Como a família lidava com a relação
“Os pais dele não concordavam muito [com o relacionamento do casal]. Mesmo assim, ele fugia para vir me ver. Ele passava por cima da mãe, dos irmãos, de todo mundo para estar comigo. E eu fazia a mesma coisa. Minha mãe já brigou tanto comigo: ‘O que você está fazendo na rua com esse menino?’. Mas não tinha jeito. Ele fazia parte da minha vida. Não tinha como. Eu não vou falar que ele era o meu melhor amigo porque quando eu falava que a gente era só amigo, ele ficava bravo. Então, eu falo assim: ‘Ele era tudo para mim, tudo.’”
“A família dele se dedicou tanto, foram 5 anos. Ele tinha 22, ia se formar bem novinho. Ele tinha tudo pela frente. O sonho dele era ser pai, ele tinha potencial para arrumar uma mulher maravilhosa, nem que não fosse eu. Tiraram isso dele. Tiraram ele da família, tiraram ele de mim. Uma vez ele falou que ele ia morrer cedo, ele falava: ‘Será que eu vou viver até os 50 anos?’”.
Estudante de medicina morto pela PM
Marco Aurélio Cardenas Acosta, de 22 anos, morreu após levar um tiro à queima-roupa de um policial militar durante uma abordagem dentro do hotel na Vila Mariana.
Uma câmera de segurança do estabelecimento registrou a ação. Pelas imagens (assista abaixo), é possível ver o momento em que Marco Aurélio entra correndo no hotel. Ele está sem camisa. O soldado da PM Guilherme Augusto também entra, logo em seguida, e puxa o jovem pelo braço, com a arma em punho.
Veja:
O estudante consegue se desvencilhar, quando outro policial, o soldado Bruno Carvalho do Prado, aparece e lhe dá um chute. O jovem segura o pé do PM, que se desequilibra e cai para trás. Nesse momento, o PM Augusto dá um tiro em Marco Aurélio.

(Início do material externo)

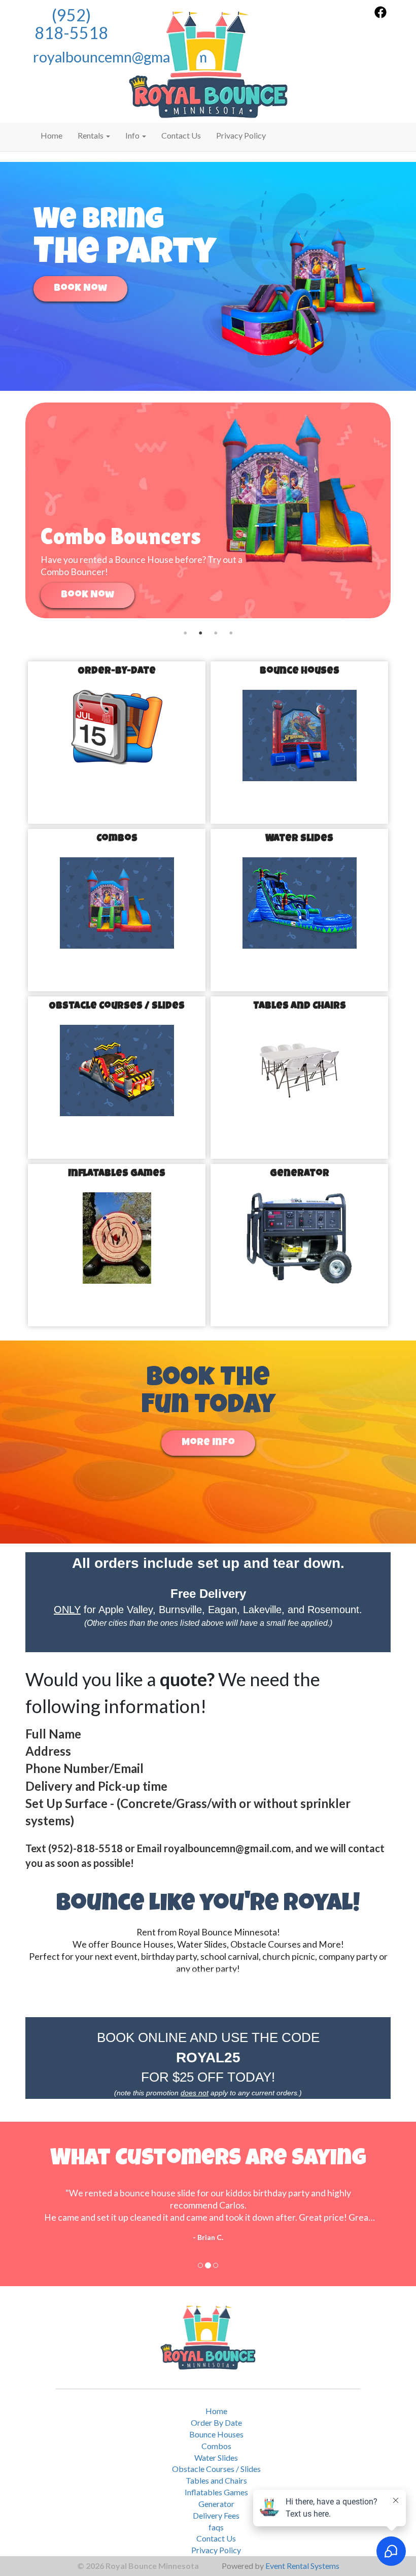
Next (406, 510)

No boletim de ocorrência (B.O.), os PMs alegaram que Marco Aurélio Cardenas estaria “bastante alterado e agressivo” e teria resistido à abordagem policial. Além disso, o documento aponta que, “em determinado momento, [Marco Aurélio] tentou subtrair a arma de fogo que o soldado Prado portava, quando então o soldado Augusto efetuou um único disparo, a fim de impedi-lo”.

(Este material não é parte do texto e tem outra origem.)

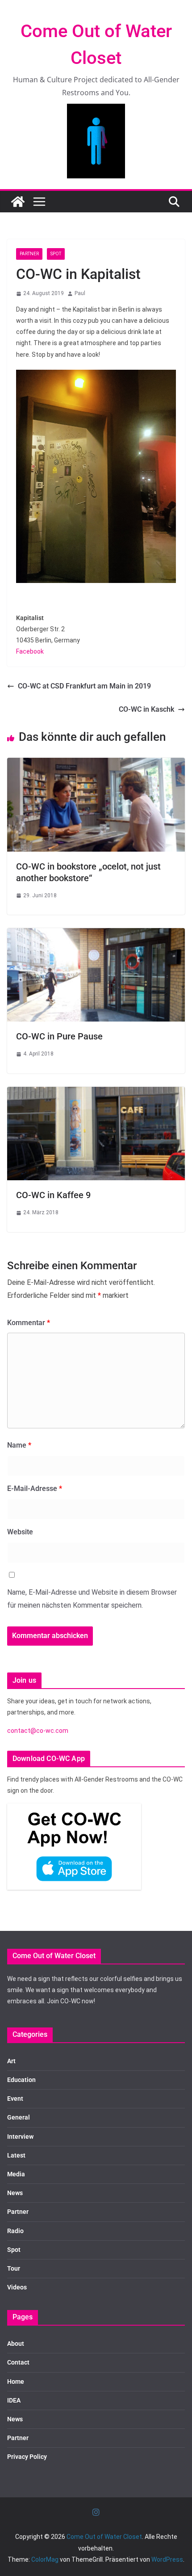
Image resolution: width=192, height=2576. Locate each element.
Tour (13, 2268)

As imagens do circuito interno do hotel mostram, no entanto, que o PM Augusto atirou após o soldado Prado dar um chute no estudante, ter a perna segurada por ele e cair para trás, desequilibrado. No vídeo (assista acima), não é possível ver Marco Aurélio tentando pegar a arma do agente – ao contrário do que foi narrado na delegacia.
Segundo a Secretaria da Segurança Pública (SSP), antes do momento registrado no hotel, o estudante “golpeou a viatura policial e tentou fugir”. A pasta também informou que os PMs prestaram depoimento, foram indiciados em inquérito e permanecerão afastados das atividades operacionais até a conclusão das apurações – as polícias Militar e Civil apuram o caso.
Além disso, a SSP afirmou que as imagens registradas pelas câmeras corporais serão anexadas aos inquéritos conduzidos pela Corregedoria da Polícia Militar e pelo Departamento de Homicídios e Proteção à Pessoa (DHPP), apesar de a informação não constar oficialmente no boletim de ocorrência.